I am just learning FFTs and I am trying to debug a problem in MATLAB.
I think I don't understand how is MATLAB's FFT function handling the polynomial powers, or I am doing something wrong manually. My problem is that it seems that positions 1 .. n-1 are reversed.

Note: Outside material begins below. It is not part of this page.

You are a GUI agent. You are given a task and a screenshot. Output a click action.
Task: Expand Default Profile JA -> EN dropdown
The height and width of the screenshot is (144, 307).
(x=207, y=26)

OK, here is a very simple example: p(x) = x and I would like to compute the 4th order FFT
On paper it would be:
w0 = 1; w1 = i; w2 = -1; w3 = -i; p(w0) = 1; p(w1) = i; p(w2) = -1; p(w3) = -i;
and for me it would mean the following in vector form:
p = [0,1,0,0] fft(p) = [1,i,-1,-i]
But what happens is this:
fft(p) ans = 1.0000 0 - 1.0000i -1.0000 0 + 1.0000i
It means that somehow MATLAB is looking at the roots of unity in a 0,3,2,1 order. Why is this happening or is it me who is doing something wrong?
Update
I'm even more confused now that I tried it in Maple and Wolfram Alpha.
In Maple it returns:
v:=Vector[row]([ 0 , 1 , 0 , 0 ], datatype=complex[8]); FourierTransform(v); Vector[row](4, {(1) = .500000000000000+0.*I, (2) = 0.-.5000000000*I, (3) = -.500000000000000+0.*I, (4) = 0.+.500000000000000*I})
In Wolfram Alpha it is:
fft([0,1,0,0]) returns: {0.5, 0.5 i, -0.5, -0.5 i}
So to sum up, here is how it looks totally different by using 4 different methods:
polynomial: x^2 or [0,1,0,0] FFT on paper: [1, i, -1, -i] in MATLAB: [1, -i, -1, i] in Maple: [0.5, -0.5i, -0.5, 0.5i] in Wolfram Alpha: [0.5, 0.5i, -0.5, -0.5i]